Recipe: Roasted Eggplant & Chickpea Spread With Rosemary Flatbread

Ingredients (serves 4)

2 large eggplant

1  10 oz can of chickpeas (rinsed & strained)

2 heads of garlic

3 sprigs of rosemary

½ c all purpose flour

½ c durum flour

½ c cold water

extra virgin olive oil

salt and pepper to taste

Directions

Pre-heat your oven to 400 degrees. Wrap each head of garlic in aluminum foil and add a Tbsp of olive oil. Roast in the oven with the eggplant for 60 minutes.

While this is happening, chop the rosemary. Mix together the flour, water, rosemary, and salt and pepper until you have achieved a ball of dough. Set aside until you are ready to cook the flat breads.

When the garlic and eggplant are done, remove from the oven and place the eggplant in a mixing bowl.

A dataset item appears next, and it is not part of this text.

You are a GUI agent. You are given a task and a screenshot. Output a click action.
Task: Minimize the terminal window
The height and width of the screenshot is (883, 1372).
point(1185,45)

Cover the eggplant in plastic wrap and allow it to steam in the bowl for 10 minutes.

Press the soft roasted garlic from the skins strait into the food processor with the chickpeas and your desired amount of salt and pepper. When the eggplant are cool enough to handle, peel away the skins and add the eggplant to the food processor with ¼ cup of extra virgin olive oil. Then pulse to a smooth consistency.

Heat a metal sheet tray or a pizza stone in your 400 degree oven. Set up an area to dust with all purpose flour to roll the flat bread. Roll out several thin sheets of dough at a time and place them on the hot sheet tray or pizza stone.

Allow them to cook five minutes or until they are brown, keeping a close eye on them. When the flat bread is cool, brush them with olive oil and break them into large pieces and serve along side you eggplant dip.